本文 ▸

- - -

説明

対話装置、対話方法、対話プログラムおよびコンピュータに読み取り可能な記録媒体

【課題】1つのヒューマンインターフェースが備える処理機能を限定し、それにより処理中のヒューマンインターフェースで不要な処理を持つことによる処理負担の軽減を図ること。
【解決手段】対話装置は、車載装置が有する複数の機能のそれぞれに対応した、搭乗者との対話のための複数のヒューマンインターフェースの中から、所望の機能に対応したヒューマンインターフェースを一つ選択する選択部101と、選択部101によって選択されたヒューマンインターフェースからのメッセージを出力し、このヒューマンインターフェースが出力したメッセージに対する返答の入力を受け付けることにより対話を実行する対話部102と、対話部102によって実行された対話内容に基づいて、車載装置の機能を実行する実行部103と、を備えることを特徴とする。

【発明の詳細な説明】
【技術分野】
【0001】
この発明は、搭乗者との対話内容に基づいて車載装置の機能を実行する対話装置、対話方法、対話プログラムおよびコンピュータに読み取り可能な記録媒体に関する。ただし、この発明の利用は、上述の対話装置、対話方法、対話プログラムおよびコンピュータに読み取り可能な記録媒体に限らない。
【背景技術】
【0002】
カーナビゲーション装置において、車両の状況および車両の状況に対応する経路誘導や警告などの情報を、ディスプレイや音声で搭乗者に案内するエージェントがある。このエージェント機能には、状況に応じて2つのエージェント機能を出現させ、1つのエージェントよりもきめ細かく、運転者の習熟度など車両状況に応じて、メッセージを出せるようにするものがある(たとえば、特許文献1参照。)。
【0003】
【特許文献1】特開平11−250395号公報
【発明の開示】
【発明が解決しようとする課題】
【0004】
一方、上述の案内処理は、1つのエージェントで全体が管理される。2つのエージェントがある場合でも、2つのエージェントはそれぞれキャラクタが異なるというだけであって、2つのエージェントの両方がそれぞれ全体を管理する。まったく別系統の案内処理であっても一元的に処理されるので、処理効率が悪いという問題が一例として挙げられる。
【0005】
たとえば、多くの待ち受け語を1つのエージェントで用意しておく必要がある。オーディオ機能に対する案内処理では、「ロック」や「ジャズ」などの音楽のジャンルに関する待ち受け語が必要になるが、カーナビゲーションに対する案内処理では、音楽に関する待ち受け語を用意する必要がない。このように、不要な待ち受け語をもつことにより、処理負担が上がる場合があり、また、音声は似ているがまったく関係のない待ち受け語の間での誤認識が発生する場合があるという問題が一例として挙げられる。
【課題を解決するための手段】
【0006】
請求項1の発明にかかる対話装置は、車載装置が有する複数の機能のそれぞれに対応した、搭乗者との対話のための複数のヒューマンインターフェースの中から、所望の機能に対応したヒューマンインターフェースを一つ選択する選択手段と、前記選択手段によって選択されたヒューマンインターフェースからのメッセージを出力し、該ヒューマンインターフェースが出力したメッセージに対する返答の入力を受け付けることにより対話を実行する対話手段と、前記対話手段によって実行された対話内容に基づいて、前記車載装置の機能を実行する実行手段と、を備えることを特徴とする。

- - -

記述問題 1 ▸
本文について、次の問いに答えよ。
(a) 対話部102は、何によって選択されたヒューマンインターフェースからのメッセージを出力するか。
(b) 特許文献1として挙げられている公報は何か。
(c) オーディオ機能に対する案内処理で必要になる待ち受け語として、例に挙がっている音楽のジャンルは何か。

- - -

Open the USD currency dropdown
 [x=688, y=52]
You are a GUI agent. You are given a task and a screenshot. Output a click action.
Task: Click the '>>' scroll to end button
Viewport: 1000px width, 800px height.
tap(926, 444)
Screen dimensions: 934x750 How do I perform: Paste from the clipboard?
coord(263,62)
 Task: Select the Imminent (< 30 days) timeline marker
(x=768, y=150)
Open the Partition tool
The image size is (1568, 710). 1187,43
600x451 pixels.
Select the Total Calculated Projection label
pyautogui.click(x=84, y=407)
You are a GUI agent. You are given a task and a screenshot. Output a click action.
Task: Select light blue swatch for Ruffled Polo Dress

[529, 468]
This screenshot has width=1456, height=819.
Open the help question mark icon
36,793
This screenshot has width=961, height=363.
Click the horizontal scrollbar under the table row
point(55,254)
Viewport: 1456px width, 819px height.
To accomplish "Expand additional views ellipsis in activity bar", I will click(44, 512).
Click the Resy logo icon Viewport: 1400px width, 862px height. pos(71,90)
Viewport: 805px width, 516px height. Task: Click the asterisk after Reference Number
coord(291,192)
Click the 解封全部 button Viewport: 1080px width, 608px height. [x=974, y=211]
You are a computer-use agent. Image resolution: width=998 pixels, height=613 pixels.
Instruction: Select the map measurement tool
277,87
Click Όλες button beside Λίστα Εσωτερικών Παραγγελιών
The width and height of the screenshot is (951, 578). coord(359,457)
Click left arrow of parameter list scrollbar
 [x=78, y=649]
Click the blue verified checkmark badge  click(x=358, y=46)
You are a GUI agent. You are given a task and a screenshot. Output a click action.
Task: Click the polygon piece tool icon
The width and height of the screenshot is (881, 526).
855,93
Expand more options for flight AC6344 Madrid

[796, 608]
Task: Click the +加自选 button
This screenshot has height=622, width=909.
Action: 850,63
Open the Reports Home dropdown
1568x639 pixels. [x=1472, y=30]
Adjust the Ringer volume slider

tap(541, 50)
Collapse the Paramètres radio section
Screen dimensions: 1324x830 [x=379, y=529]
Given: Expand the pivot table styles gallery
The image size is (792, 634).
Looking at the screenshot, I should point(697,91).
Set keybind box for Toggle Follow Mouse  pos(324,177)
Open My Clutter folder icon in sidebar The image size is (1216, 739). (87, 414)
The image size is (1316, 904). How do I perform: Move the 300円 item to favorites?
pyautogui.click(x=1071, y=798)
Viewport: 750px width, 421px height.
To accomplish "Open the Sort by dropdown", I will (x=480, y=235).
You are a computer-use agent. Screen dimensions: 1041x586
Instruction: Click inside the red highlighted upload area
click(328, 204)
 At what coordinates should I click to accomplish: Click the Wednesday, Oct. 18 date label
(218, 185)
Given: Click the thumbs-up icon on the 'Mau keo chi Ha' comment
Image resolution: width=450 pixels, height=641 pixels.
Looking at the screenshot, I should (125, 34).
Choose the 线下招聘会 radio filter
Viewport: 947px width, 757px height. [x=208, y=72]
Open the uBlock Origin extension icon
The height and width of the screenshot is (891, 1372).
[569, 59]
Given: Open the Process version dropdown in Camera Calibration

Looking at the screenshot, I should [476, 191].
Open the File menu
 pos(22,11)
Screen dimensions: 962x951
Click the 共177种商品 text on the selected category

- - -

記述問題 2 ▸ 記録のうち、「This screenshot has width=1456, height=819.」を含む行に始まり「coord(291,192)」を含む行に終わる部分だけを、「Viewport」を「Screen」に置き換えて書き直せ。ほかは一切変えないこと。

解答 1 ▸
(a) 選択部101
(b) 特開平11−250395号公報
(c) 「ロック」と「ジャズ」

解答 2 ▸
This screenshot has width=1456, height=819.
Open the help question mark icon
36,793
This screenshot has width=961, height=363.
Click the horizontal scrollbar under the table row
point(55,254)
Screen: 1456px width, 819px height.
To accomplish "Expand additional views ellipsis in activity bar", I will click(44, 512).
Click the Resy logo icon Screen: 1400px width, 862px height. pos(71,90)
Screen: 805px width, 516px height. Task: Click the asterisk after Reference Number
coord(291,192)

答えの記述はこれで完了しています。